Kaya Saman kayasaman@gmail.com wrote:
On 03/17/2012 07:36 PM, Sven Hartge wrote:
Kaya Samankayasaman@gmail.com wrote:
I am currently in the process of setting up an IMAP repository for round 100 users.... Currently the user authentication method is being handled via a Windows Domain Controller. The host OS for Dovecot will either be FreeBSD or CentOS. Would Dovecot be able to authenticate to either the DC directly or would we need to go through LDAP??
Why not join the server to the domain and simply use PAM?
Using ActiveDirectory through LDAP is a bit of a pain so I would avoid this if I where you.
I don't actually have much AD/LDAP integration experience so I will try your method!
Question: do you need public or shared folders?
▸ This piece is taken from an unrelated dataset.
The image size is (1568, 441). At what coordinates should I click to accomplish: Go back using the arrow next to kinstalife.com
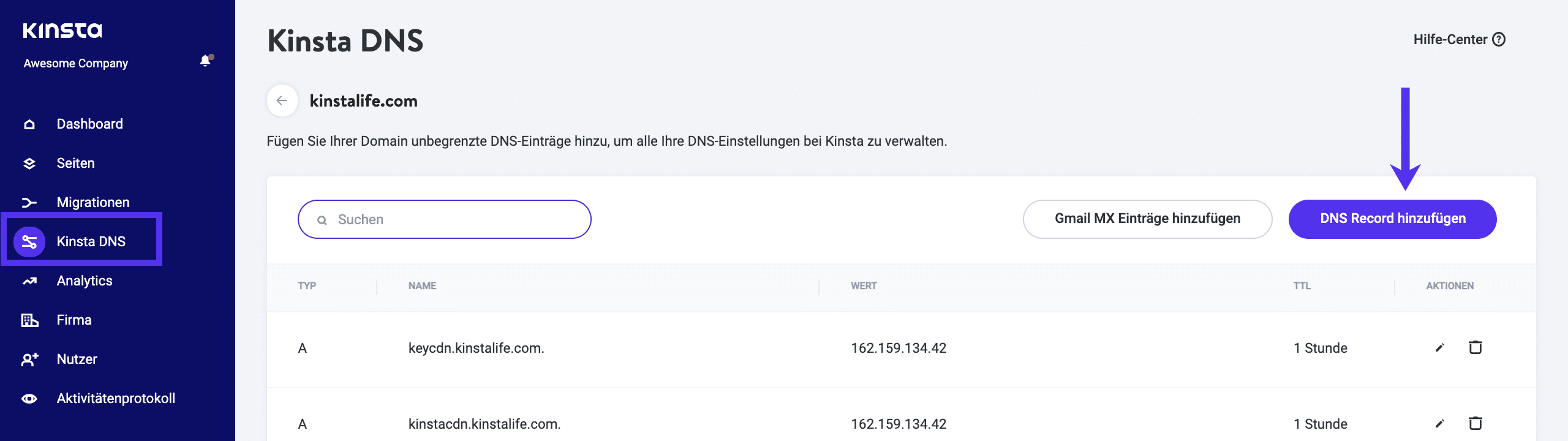point(282,100)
Using samba and winbindd to join a domain creates real users on your server and as far as I know configuring shared folders with real users is a bit of a pain, especially of you need shared flags (like Seen, Replied, etc.) (Someone [Timo?] please correct me.)
Additionally what would be the best method to store the **mail** information? - as in MySQL database or Maildir format; coinciding with this what is the best backup method in order to be able to do 'dump' backups or restore single emails??
Storing mails inside SQL? Not supported by dovecot and not very wise, IMHO. DBmail does this, but to be honest, I never heard any good feedback from admins using that product. From what I have been told, you need quite the beefy server to get a decent performance out of DBmail, compared to the needs of a "traditional" setup like with dovecot or courier-mail, but I digress.
To have a consistent backup, your mail storage should be able to snapshot the volume the mail is stored on, so use LVM or an external storage unit capable of snapshots.
Hmm..... so FreeBSD coupled together with a ZFS repo for mail should take care of 'Snapshot' issues.
Yes. Or using LVM on Linux.
Then backup the content of the snapshot using any program you like. I use Bacula for long-term offsite storage and a local rsnapshot to keep 7 days worth of mail for a quick restore.
To be honest I was considering rsync'ing the dir containing users mailboxes to either another storage pool or server.
No need to rsync, if you use ZFS. Just create a new snapshot and you are done. Bet thing about ZFS: you get deduplication for free, so the needed space to store the backups will not grow as fast.
But you still may want to store the mails offsite/offserver for desaster recovery.
Either use doveadm backup for that purpose or use rsnapshot, again gaining you deduplication on the target server.
Whether you are able to restore single mails or the complete storage is no property or feature of the mailbox format itself.
Some formats are simpler to handle, like Maildir++, where you just drop the file containing a mail into a directory.
You mention Maildir++... is this Maildir format or something new which I haven't heard about yet?
Maildir++ extends the original Maildir with things like Quota and ACLs and was first implemented in Courier. http://www.courier-mta.org/imap/README.maildirquota.html
All current MTAs and POP3/IMAP servers implement this variant.
Depending on the amount of mail a user collects inside a folder, Maildir is not the best storage format. You may want to check into mdbox, if your users are kind of "mail hoarders" (like some of my users are).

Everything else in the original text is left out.